The influence of oceanic oxidation on serpentinite dehydration during subduction

Serpentinites are central to carry water and fluid-mobile elements down subduction zones. The breakdown of antigorite represents the most prominent aqueous fluid release, boosting fluid-mediated element cycling from the slab to the mantle wedge. At Cerro del Almirez, Spain, an antigorite dehydration reaction front is preserved in subducted serpentinites. Bulk rock and mineral major element chemistry linked to detailed petrography reveals that silicate mineral Mg# (100⁎[Mg/(Mg+Fe)]molar) are higher than bulk rocks due to the presence of magnetite, and olivine Mg# are lower in Chl-harzburgite than in Atg-serpentinite. The amount of magnetite is lower in Chl-harzburgite (1.4 vol%) than in Atg-serpentinite (2.8 vol%), resulting in reactive bulk rock compositions with Mg# of 92.7 and 96.0, respectively.
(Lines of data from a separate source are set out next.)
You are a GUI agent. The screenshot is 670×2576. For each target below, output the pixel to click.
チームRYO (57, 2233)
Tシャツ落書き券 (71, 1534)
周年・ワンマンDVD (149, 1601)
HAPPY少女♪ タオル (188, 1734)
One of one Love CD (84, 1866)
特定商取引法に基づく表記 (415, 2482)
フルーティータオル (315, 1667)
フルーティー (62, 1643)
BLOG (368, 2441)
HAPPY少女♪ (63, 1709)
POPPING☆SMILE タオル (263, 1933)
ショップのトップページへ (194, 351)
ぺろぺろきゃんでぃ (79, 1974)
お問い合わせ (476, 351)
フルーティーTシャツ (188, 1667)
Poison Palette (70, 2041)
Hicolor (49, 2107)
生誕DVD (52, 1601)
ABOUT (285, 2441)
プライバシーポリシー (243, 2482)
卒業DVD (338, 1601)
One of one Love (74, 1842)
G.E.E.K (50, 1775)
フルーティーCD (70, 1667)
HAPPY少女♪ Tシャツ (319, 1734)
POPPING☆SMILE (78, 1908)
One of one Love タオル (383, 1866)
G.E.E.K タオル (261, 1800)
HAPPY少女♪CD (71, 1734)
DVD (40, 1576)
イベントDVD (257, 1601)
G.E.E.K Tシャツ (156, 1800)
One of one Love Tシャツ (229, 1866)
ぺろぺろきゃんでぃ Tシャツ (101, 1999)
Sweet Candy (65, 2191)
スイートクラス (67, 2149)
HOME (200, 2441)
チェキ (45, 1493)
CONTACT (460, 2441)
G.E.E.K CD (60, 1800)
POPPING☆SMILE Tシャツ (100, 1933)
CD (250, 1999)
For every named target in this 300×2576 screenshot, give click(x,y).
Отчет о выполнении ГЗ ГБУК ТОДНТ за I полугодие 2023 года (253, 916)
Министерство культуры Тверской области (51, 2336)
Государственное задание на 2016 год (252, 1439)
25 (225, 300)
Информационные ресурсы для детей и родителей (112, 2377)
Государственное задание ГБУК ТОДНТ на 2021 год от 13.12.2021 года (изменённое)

Pseudosection modelling employing these reactive bulk compositions yields a small temperature field at 670 °C, 1.6 GPa where Atg-serpentinite and Chl-harzburgite coexist at the same metamorphic conditions. Thus, the antigorite dehydration front represents a compositional boundary rather than a thermal front (isograd). We suggest that this compositional boundary represents an oxidation front established upon serpentinisation at the ocean floor. Previous studies have shown that with increasing extent of serpentinisation increasing amounts of magnetite are formed concomitant with an increase in the Mg# of coexisting silicates. During subduction of such heterogeneous ultramafic rocks antigorite dehydration will be a continuous reaction that can occur over up to ∼40 °C, controlled by variations in Mg# of the reactant silicates. The difference in the amount of magnetite between Atg-serpentinite and Chl-harzburgite is thus not related to a change in redox budget of subducting serpentinites at Almirez imposed by the antigorite dehydration reaction. Rather, mass balance considerations suggest that ferric iron from antigorite may actually be the most prominent contribution to the redox budget of the antigorite dehydration reaction. Our findings also imply that direct comparison between Atg-serpentinites and Chl-harzburgites to infer geochemical changes associated with prograde dehydration reactions may lead to erroneous conclusions, including estimates on element loss mediated by aqueous fluid escape and associated changes in redox budget based on Fe3+/Fetot.